◆ SET EXERCISE A
Name every entry listed under the "Content" heading in the JAGS matrix factorization description.
◆ SET EXERCISE B
In the JAGS matrix factorization description, which format must the train and test input files follow?

◆ SOURCE PASSAGE
>> BEGIN

Educational framework for Probabilistic Matrix Factorization with JAGS in R. The original idea is taken from: Mnih, Andriy, and Ruslan Salakhutdinov. "Probabilistic matrix factorization." In Advances in neural information processing systems, pp. 1257-1264. 2007.. The current version contains several variations of the original models, several encapsulated wrappers for JAGS and few evaluation methods.

Content

models - various BUGS/JAGS models
wrappers - JAGS wrappers for PMF in R
params - scripts for parameters preparation
evaluation - evaluation methods
run.R - the main script that loads data, prepares parameters, run samplers and evaluates results
data - sample data (including a part of ml-100k movielens subset)
data_generator.R - a script that generates sample input data

Data and representation

Data contains N users, M items and dataSize ratings from range 1-5. Input (train & test) files should follow the format of movielens ml-100k.

However the input data is sparse, internally (in models) two representations can be used. Different models can work with one or the another representation:

dense train and test matrices with NAs for missing elements
sparse matrix ixs (with users in the first row and items in the second) along with two vectors userIxs = ixs[,1] and itemIxs = ixs[,2]. Number of rows is passed as a dataSize parameter.

Models

Users and items are represented by D latent factors (per each user and per each item) and stored in matrices u (N x D) and v (M x D). Ratings and latent representations are believed to be sampled with distributions parametrized with deviations s, su, sv. However models can differ in manifold ways.

Few models work with the dense representation where missing ratings are represented with non-observed nodes (=NAs) and some with the sparse representation where missing ratings are not represented as nodes at all. Although it is not obvious both representations seems to be equivalent.

Some models apply squashing function g(x)=1/(1+exp(-x)) whereas others not. If g is applied a noise (measured with the standard deviation of ratings s) can be added either before or after squashing.

Furthermore, deviations s (ratings), su (users), sv (items) can be sampled from various distributions or passed as fixed parameters.

>> END

◆ DATASET ROWS
>> BEGIN

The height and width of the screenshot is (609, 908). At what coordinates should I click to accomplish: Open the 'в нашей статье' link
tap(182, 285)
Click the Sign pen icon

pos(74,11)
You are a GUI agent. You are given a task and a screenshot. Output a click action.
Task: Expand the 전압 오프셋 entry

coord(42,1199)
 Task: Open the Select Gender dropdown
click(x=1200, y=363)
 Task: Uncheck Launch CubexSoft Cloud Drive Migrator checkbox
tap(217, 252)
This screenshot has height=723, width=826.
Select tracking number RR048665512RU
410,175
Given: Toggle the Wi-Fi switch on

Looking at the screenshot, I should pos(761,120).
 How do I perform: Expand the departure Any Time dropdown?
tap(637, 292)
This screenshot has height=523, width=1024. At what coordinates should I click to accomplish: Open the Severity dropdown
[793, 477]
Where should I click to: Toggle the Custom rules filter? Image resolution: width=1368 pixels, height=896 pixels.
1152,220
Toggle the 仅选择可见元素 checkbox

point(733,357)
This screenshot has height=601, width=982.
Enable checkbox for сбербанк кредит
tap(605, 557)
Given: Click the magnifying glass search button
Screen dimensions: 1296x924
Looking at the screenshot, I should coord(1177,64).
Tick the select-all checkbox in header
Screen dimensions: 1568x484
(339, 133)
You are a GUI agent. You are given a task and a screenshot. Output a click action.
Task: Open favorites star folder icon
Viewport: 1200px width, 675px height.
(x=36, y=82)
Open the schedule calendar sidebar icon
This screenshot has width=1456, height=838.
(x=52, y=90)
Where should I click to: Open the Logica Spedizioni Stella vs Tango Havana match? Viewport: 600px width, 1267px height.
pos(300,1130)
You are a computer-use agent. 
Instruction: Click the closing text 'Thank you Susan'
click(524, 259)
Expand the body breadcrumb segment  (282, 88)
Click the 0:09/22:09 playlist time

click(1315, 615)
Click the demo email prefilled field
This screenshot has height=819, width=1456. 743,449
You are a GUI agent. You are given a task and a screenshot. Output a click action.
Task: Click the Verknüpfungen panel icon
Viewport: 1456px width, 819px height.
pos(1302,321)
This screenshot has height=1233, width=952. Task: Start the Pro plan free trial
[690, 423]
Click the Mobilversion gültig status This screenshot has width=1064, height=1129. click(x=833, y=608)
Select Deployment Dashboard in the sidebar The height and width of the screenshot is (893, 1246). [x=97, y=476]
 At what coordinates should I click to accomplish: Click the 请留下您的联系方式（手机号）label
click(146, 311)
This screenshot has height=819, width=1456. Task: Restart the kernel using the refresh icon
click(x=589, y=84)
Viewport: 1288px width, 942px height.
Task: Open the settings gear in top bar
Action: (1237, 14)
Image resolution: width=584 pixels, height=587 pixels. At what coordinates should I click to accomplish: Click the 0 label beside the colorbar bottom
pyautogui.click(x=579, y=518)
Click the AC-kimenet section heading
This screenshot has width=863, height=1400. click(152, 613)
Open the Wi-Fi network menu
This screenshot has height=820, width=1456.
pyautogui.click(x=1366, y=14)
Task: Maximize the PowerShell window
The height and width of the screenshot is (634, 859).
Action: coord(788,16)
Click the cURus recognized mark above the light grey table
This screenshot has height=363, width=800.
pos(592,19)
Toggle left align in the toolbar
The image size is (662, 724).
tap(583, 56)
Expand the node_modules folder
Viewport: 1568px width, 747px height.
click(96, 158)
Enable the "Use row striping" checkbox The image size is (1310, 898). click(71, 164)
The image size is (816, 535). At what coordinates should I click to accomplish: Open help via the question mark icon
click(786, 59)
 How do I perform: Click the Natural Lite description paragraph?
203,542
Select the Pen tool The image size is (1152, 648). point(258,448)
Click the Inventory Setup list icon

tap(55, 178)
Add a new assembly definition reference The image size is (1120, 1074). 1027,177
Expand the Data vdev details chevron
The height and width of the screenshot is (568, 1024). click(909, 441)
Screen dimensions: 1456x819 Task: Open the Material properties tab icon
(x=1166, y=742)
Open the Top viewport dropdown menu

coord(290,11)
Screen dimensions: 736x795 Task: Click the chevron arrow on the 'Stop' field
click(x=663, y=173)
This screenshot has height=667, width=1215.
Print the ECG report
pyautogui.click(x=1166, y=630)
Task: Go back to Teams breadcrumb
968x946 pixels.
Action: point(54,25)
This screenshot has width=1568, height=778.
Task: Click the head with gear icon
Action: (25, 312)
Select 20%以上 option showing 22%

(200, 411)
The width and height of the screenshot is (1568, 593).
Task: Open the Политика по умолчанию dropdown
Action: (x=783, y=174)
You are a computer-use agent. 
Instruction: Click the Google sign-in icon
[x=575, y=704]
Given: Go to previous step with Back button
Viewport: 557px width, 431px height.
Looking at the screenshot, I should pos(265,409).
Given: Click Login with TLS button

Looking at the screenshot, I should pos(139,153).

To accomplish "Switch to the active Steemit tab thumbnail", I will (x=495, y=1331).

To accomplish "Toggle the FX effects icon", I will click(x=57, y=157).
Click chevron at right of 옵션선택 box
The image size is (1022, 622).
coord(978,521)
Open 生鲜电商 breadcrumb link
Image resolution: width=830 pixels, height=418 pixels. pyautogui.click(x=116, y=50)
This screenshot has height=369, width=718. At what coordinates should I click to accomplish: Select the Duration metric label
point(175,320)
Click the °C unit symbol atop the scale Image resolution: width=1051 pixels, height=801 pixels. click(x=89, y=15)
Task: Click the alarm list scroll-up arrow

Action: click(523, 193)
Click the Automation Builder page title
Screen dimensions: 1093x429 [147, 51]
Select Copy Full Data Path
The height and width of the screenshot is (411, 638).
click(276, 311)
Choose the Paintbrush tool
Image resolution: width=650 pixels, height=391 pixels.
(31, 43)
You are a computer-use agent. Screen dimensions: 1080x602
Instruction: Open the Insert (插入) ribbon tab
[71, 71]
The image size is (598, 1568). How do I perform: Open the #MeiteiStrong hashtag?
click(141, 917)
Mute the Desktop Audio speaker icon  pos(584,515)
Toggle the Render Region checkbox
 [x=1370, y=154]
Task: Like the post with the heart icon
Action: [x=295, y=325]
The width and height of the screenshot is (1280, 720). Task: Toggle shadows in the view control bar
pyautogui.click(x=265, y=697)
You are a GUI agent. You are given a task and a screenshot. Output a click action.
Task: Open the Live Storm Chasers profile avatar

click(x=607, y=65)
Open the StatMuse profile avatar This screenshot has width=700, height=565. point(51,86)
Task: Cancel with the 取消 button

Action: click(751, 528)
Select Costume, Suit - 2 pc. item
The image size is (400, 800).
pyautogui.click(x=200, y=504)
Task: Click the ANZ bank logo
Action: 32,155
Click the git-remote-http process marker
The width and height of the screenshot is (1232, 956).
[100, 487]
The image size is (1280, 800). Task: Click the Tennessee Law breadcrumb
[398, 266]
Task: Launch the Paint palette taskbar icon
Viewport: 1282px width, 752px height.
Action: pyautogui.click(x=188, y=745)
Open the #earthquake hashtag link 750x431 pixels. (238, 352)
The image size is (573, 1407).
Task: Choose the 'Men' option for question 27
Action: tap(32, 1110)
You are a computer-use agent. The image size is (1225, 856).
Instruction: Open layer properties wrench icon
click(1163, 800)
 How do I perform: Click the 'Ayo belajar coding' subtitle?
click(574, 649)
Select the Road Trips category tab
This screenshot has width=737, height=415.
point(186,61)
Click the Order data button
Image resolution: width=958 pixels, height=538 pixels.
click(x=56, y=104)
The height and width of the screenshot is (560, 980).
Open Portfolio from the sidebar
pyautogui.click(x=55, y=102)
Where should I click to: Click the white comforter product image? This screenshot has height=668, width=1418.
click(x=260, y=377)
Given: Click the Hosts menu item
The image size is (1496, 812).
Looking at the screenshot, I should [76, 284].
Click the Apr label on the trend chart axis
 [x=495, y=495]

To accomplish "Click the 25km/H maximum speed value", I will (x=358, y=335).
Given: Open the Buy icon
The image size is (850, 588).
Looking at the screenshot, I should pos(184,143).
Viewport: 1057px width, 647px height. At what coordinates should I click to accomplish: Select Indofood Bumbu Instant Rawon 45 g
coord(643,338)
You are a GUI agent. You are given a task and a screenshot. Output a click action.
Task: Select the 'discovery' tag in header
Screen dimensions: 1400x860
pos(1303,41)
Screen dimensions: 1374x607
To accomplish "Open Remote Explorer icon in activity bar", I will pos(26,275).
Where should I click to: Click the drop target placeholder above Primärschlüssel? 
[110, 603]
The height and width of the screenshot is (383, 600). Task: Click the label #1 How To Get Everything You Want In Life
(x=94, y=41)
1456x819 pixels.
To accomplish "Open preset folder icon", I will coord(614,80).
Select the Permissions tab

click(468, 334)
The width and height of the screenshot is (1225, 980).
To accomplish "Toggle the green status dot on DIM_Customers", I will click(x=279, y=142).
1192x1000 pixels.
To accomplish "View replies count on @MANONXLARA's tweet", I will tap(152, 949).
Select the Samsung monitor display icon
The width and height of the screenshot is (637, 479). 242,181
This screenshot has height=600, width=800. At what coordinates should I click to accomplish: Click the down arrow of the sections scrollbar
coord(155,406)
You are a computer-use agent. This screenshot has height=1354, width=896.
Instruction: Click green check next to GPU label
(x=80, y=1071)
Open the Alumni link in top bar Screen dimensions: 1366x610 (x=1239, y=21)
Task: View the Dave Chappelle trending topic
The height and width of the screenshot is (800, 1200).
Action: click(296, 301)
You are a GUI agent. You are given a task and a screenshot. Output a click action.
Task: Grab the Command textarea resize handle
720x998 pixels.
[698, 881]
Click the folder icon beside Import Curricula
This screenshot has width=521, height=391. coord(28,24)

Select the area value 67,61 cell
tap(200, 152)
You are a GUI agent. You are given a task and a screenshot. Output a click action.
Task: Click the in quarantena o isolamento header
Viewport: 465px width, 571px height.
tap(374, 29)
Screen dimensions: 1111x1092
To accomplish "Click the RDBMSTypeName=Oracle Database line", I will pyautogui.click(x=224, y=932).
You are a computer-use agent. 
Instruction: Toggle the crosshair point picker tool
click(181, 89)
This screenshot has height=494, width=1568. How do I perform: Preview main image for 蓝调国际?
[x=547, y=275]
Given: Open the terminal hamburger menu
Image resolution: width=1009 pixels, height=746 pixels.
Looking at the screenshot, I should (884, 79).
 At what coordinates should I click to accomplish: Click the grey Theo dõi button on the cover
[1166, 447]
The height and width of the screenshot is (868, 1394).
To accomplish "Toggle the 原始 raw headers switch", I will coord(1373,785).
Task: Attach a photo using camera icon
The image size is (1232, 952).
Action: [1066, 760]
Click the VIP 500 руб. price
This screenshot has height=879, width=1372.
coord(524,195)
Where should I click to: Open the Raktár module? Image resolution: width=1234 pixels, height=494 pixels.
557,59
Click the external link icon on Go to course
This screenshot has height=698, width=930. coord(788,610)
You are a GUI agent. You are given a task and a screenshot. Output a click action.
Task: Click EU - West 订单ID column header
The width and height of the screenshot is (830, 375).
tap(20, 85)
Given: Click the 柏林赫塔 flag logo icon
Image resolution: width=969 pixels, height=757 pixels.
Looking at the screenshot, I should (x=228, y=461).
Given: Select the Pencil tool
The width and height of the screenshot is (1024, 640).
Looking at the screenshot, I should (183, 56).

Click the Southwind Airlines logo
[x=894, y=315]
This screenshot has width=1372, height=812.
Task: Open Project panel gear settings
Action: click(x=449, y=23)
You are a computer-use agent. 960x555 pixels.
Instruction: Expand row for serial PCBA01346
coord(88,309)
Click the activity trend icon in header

>> END

◆ WORKED ANSWER A
models, wrappers, params, evaluation, run.R, data, data_generator.R

◆ WORKED ANSWER B
The format of movielens ml-100k.